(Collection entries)
━━━━━━━━━━
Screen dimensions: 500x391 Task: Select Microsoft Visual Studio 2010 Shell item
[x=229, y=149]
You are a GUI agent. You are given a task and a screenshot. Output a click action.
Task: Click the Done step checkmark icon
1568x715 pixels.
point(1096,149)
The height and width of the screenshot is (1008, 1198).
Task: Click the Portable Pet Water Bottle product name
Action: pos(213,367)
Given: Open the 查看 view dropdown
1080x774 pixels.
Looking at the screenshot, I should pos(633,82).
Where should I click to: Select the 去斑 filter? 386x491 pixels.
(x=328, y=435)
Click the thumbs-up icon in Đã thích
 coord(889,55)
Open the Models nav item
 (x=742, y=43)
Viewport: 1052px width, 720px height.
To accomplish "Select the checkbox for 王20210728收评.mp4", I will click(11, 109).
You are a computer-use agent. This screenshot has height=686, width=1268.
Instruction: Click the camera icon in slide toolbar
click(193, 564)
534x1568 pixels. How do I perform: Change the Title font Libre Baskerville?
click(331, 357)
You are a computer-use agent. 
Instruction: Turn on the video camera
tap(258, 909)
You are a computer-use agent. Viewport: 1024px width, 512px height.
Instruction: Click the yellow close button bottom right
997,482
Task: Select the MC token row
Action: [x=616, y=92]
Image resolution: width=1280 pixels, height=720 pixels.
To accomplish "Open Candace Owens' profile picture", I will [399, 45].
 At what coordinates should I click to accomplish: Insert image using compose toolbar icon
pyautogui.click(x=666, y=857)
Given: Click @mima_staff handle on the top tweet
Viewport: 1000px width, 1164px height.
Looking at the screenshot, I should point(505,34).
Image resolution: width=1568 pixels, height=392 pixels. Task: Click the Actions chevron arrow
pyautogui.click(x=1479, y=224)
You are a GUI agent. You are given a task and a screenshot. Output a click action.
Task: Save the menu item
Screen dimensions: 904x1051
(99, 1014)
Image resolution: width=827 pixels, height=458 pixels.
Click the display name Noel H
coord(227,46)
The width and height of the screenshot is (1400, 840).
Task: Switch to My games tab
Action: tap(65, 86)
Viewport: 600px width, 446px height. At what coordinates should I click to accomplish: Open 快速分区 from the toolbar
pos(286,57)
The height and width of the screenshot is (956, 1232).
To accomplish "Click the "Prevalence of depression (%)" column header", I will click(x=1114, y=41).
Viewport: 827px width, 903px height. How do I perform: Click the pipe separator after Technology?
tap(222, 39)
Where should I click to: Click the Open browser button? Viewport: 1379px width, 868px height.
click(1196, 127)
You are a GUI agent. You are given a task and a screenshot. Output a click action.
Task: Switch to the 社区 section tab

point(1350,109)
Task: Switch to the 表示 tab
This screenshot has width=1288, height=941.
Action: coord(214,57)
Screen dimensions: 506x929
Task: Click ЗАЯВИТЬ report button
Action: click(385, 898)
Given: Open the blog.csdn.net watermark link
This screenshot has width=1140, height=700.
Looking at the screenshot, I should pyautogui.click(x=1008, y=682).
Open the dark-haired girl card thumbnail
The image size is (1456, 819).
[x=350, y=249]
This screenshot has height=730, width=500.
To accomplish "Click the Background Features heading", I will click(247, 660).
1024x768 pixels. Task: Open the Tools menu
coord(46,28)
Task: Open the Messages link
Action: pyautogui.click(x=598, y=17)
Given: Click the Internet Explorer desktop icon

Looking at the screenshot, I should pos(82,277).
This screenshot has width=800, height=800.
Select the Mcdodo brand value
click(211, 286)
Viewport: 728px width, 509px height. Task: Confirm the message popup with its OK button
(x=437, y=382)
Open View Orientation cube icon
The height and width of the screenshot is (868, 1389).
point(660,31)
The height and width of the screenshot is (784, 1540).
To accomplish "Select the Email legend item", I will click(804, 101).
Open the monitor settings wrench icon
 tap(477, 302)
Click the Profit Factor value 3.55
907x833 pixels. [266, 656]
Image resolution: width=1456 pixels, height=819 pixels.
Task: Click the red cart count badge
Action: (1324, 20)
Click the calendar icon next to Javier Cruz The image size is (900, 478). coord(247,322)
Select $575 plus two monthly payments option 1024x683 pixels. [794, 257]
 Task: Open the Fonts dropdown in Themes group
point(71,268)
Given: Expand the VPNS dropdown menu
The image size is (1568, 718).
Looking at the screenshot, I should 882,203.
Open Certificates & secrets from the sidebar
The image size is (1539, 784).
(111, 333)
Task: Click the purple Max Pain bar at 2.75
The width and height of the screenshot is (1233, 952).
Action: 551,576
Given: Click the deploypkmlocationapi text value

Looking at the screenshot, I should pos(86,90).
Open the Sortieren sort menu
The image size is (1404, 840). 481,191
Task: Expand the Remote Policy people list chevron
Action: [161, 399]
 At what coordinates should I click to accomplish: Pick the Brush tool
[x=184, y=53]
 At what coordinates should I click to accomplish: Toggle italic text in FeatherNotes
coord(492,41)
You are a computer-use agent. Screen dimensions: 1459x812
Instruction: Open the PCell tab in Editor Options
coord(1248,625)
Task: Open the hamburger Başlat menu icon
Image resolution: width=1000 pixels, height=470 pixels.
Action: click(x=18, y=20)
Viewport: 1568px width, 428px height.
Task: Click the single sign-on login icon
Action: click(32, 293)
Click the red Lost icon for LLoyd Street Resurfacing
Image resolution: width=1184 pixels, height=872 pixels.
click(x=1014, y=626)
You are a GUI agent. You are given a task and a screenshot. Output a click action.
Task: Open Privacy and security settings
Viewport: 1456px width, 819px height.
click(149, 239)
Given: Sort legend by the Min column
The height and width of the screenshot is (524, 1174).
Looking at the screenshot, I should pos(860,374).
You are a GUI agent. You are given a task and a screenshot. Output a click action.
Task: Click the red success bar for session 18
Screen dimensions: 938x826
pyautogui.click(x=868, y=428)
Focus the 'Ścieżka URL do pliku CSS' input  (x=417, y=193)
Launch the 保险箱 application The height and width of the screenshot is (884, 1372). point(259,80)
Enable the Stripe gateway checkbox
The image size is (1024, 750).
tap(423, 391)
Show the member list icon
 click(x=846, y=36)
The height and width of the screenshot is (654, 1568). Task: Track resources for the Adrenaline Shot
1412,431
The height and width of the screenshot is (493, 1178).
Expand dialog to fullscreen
━━━━━━━━━━
**Written task**
Copy out, unchanged, the part of the listing that opens with the line containing "Given: Open the 查看 view dropdown" and closes with the line containing "tap(258, 909)", including both of those lines.

**Exercise response**
Given: Open the 查看 view dropdown
1080x774 pixels.
Looking at the screenshot, I should pos(633,82).
Where should I click to: Select the 去斑 filter? 386x491 pixels.
(x=328, y=435)
Click the thumbs-up icon in Đã thích
 coord(889,55)
Open the Models nav item
 (x=742, y=43)
Viewport: 1052px width, 720px height.
To accomplish "Select the checkbox for 王20210728收评.mp4", I will click(11, 109).
You are a computer-use agent. This screenshot has height=686, width=1268.
Instruction: Click the camera icon in slide toolbar
click(193, 564)
534x1568 pixels. How do I perform: Change the Title font Libre Baskerville?
click(331, 357)
You are a computer-use agent. 
Instruction: Turn on the video camera
tap(258, 909)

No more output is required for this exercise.